Extracted records:

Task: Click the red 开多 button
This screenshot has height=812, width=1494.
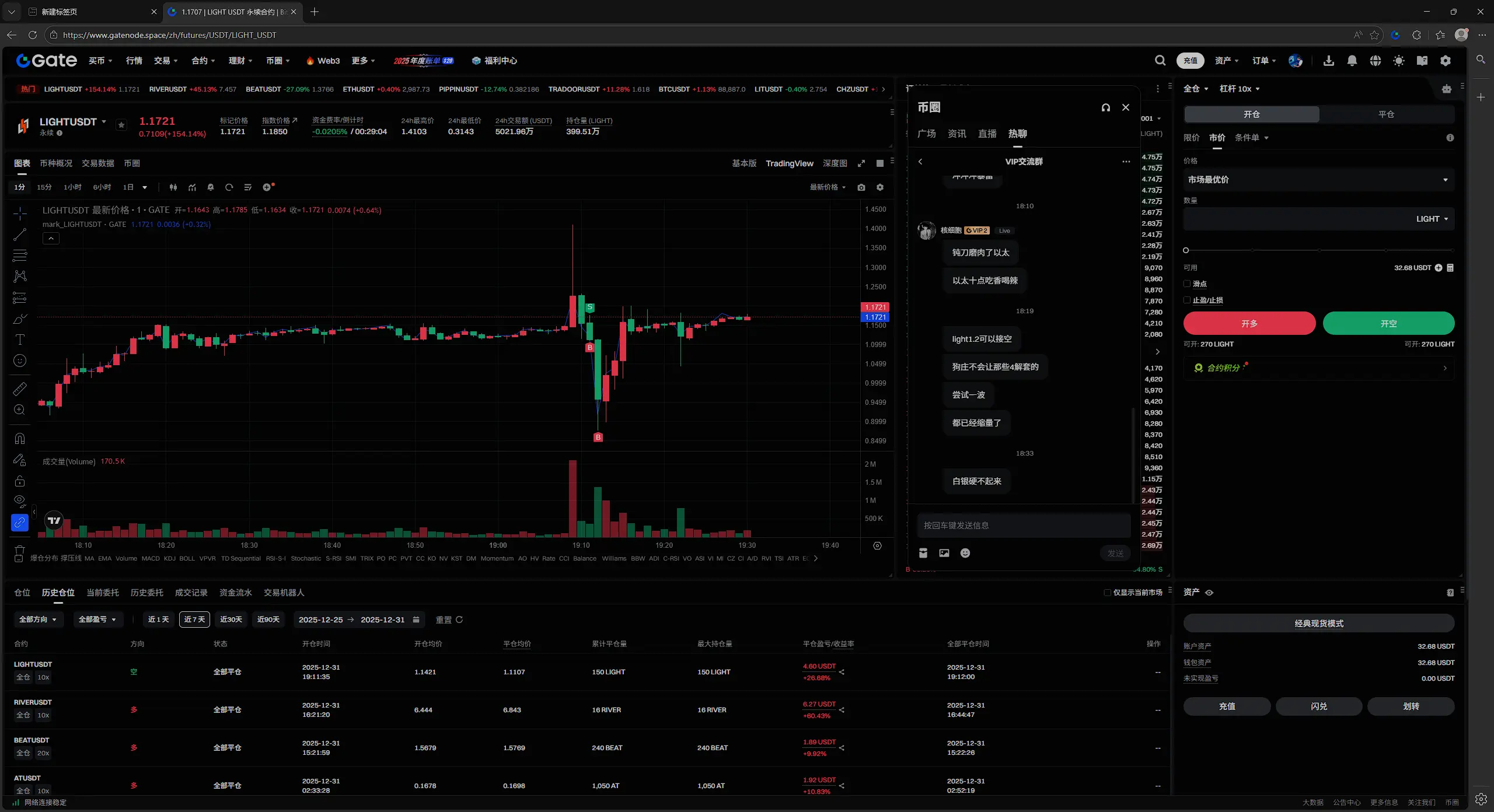Action: click(x=1249, y=323)
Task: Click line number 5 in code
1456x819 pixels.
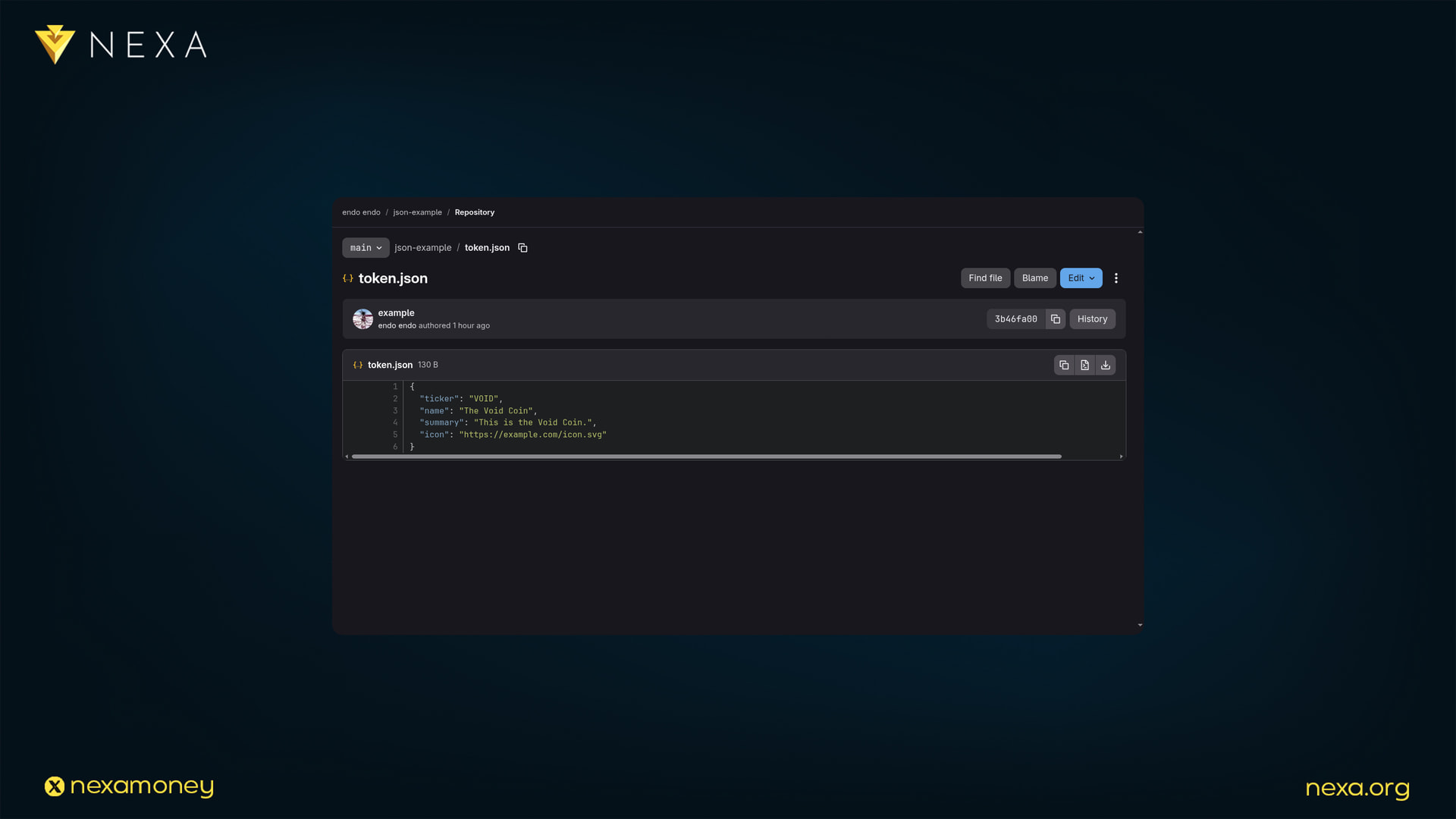Action: [395, 435]
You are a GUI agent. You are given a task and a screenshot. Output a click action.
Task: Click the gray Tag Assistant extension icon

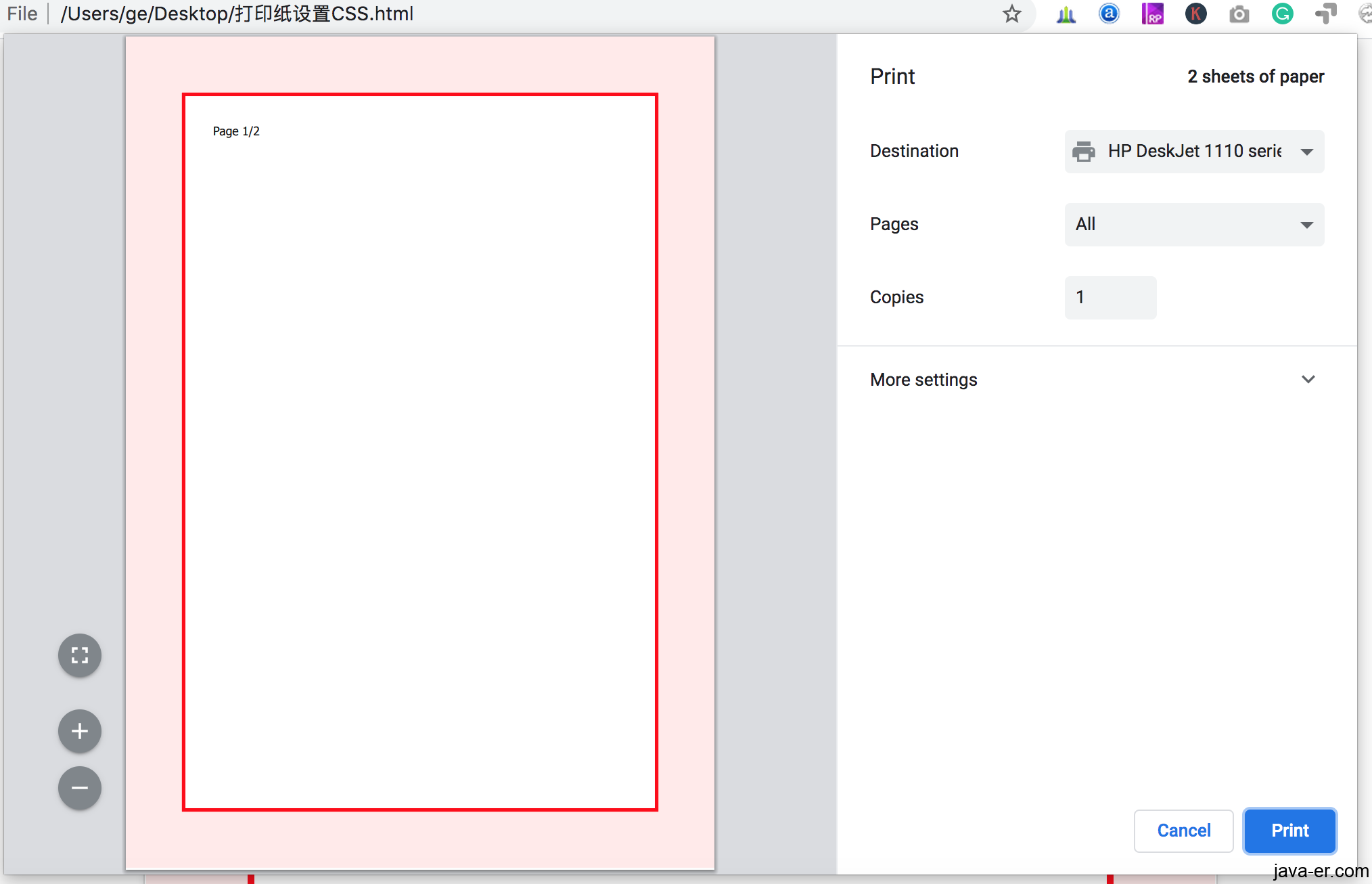(x=1325, y=14)
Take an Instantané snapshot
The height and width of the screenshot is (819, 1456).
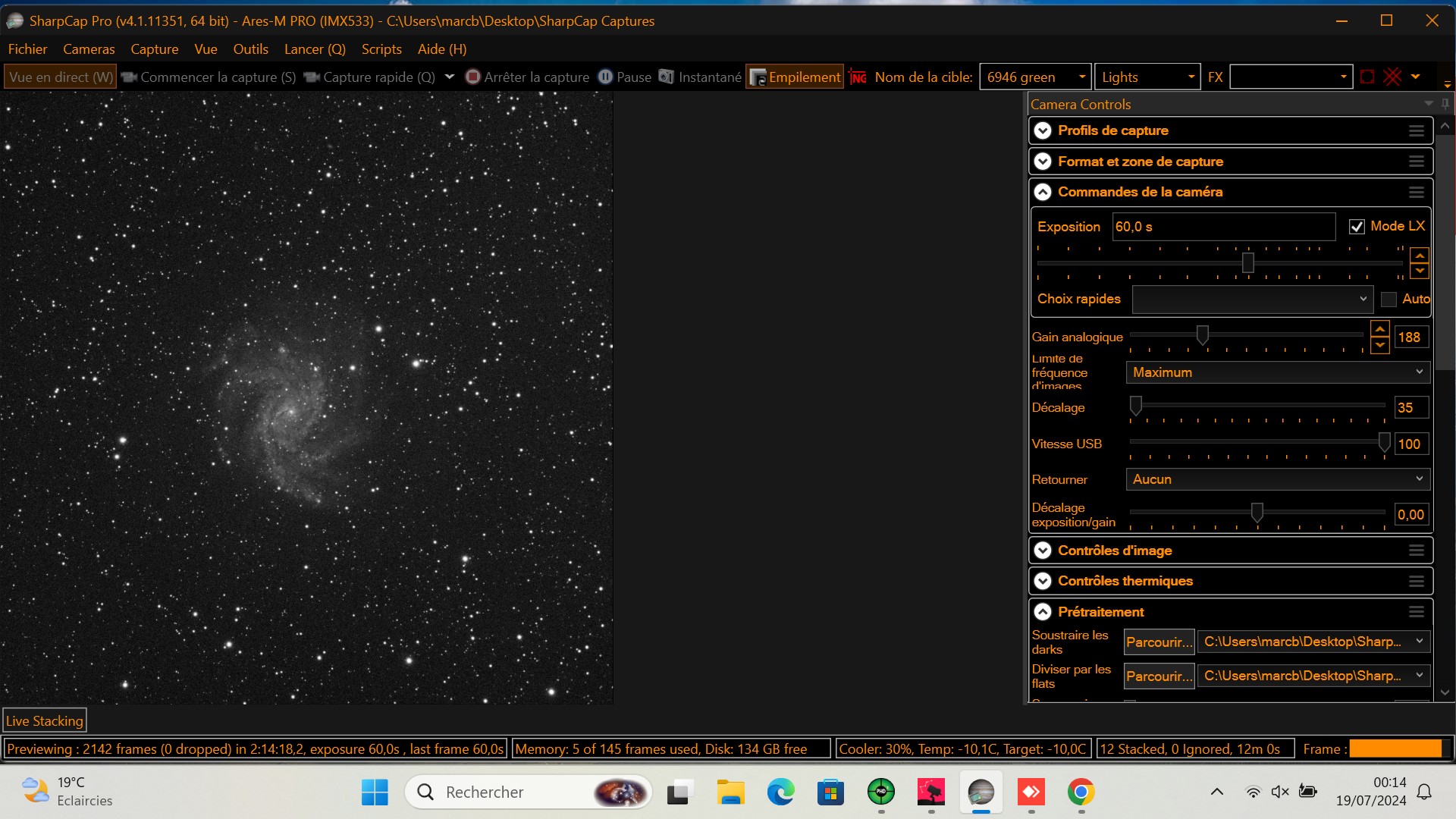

To do:
Leave every picture out and write out, word for word, the lines from the one that contains "Take an Instantané snapshot" through the last line of the records.

Response box:
Take an Instantané snapshot
The height and width of the screenshot is (819, 1456).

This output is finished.